The objective of this guide is to serve as a base and reference in case of doubts throughout the development (as a beginner) of programs in this system.

If you want to go deeper, a section with links of interest will be added at the end of the

document.

Getting Started

Installing the z80 emulator/compiler (if you don't have one):

Install Visual Studio Code
Install VS Code extension: DeZog (Debugger)
Install VS Code extension: Z80 Macro-Assembler (Intellisense)

DeZog documentation(in case you have difficulties)

REGISTERS

A	F	ACCUMULATOR	FLAGS
B	C	(DJNZ)	-
D	E	-	-
H	L	(DIR)	(DIR)
SP		STACK POINTER
PC		PROGRAM COUNTER
IX		DIR
IY		DIR
I		INTERRUPT VECTORS (DI)
R		MEMORY REFRESH

THEY CAN BE USED FOR THEIR SPECIFIC USE AND TO SAVE VALUES

ACCUMULATOR REGISTER TO OPERATE AND COMPARE

REGISTERS FOR INDIRECT ADDRESSING WITH OFFSET

WE WON’T BE USING THEM

THERE ARE OTHER REGISTERS FOR EACH DOUBLE REGISTER, BUT WE ARE NOT GOING TO USE THEM

Types of values in memory addresses (and when we will use them):

Hexadecimal (usually in memory addresses) >>> Use $ before
Binary (normally in logical operations) >>>> Use % before
Decimal (usually in mathematical operations)

It should be noted that all these data types are valid for any operation, we simply

standardize what we will do with each one to avoid confusion.

Registers sizes:

Individual Registers: 8 Bits (1 byte)
Double Registers: 16 bits (2 bytes) > Registers IX and IYcan be divided into 'IXh' and 'IXl' (High and low, 8-bit registers).

Shadow Registers

Marked by a '

A' F' B' C' D' E' H' L'

They function as a second form of the register and serve to store registers whose value will be lost, without using the stack.

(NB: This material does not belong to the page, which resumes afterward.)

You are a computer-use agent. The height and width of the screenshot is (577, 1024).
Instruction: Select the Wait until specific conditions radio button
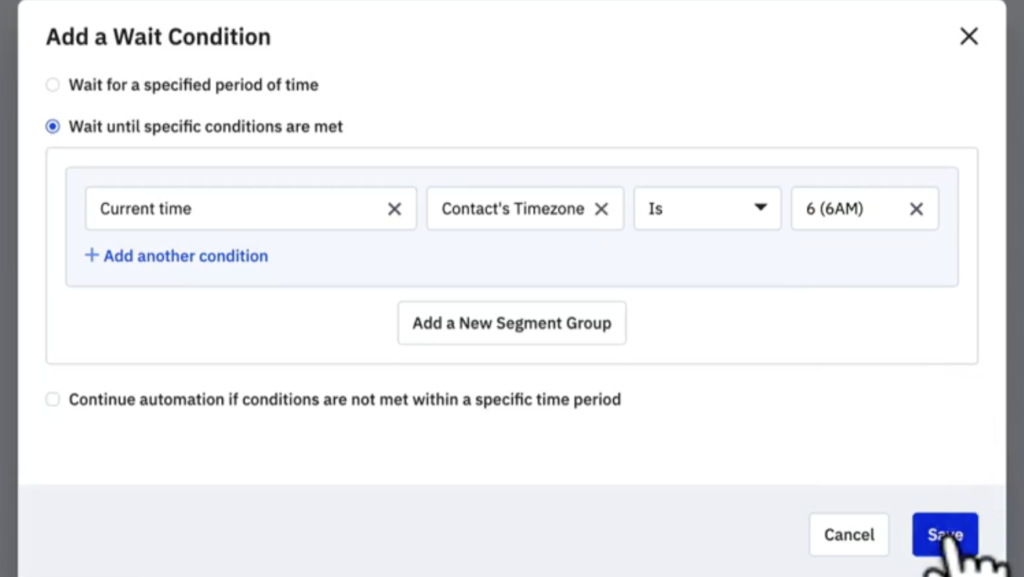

The EXX instruction changes BC, DE, and HL to BC' DE' HL'; although we will not use it.

BASIC FLAGS Y JUMPS

The flags are bits that can be 0 or 1 and determine that a previous operation or comparison has given a particular result. On a practical level, we will use these comparisons as if they were aif().

Rules

arg1 > a Carry set

arg1 <= a Carry reset

arg1 == a Zero set

arg1 != a Zero reset

Cases and Examples

Comparisons and similar operations are always done on the accumulator register (A). A flag is set when it becomes 0 and reset when it becomes 1. If an operation does not cause the flag to become set then the flag will be reset.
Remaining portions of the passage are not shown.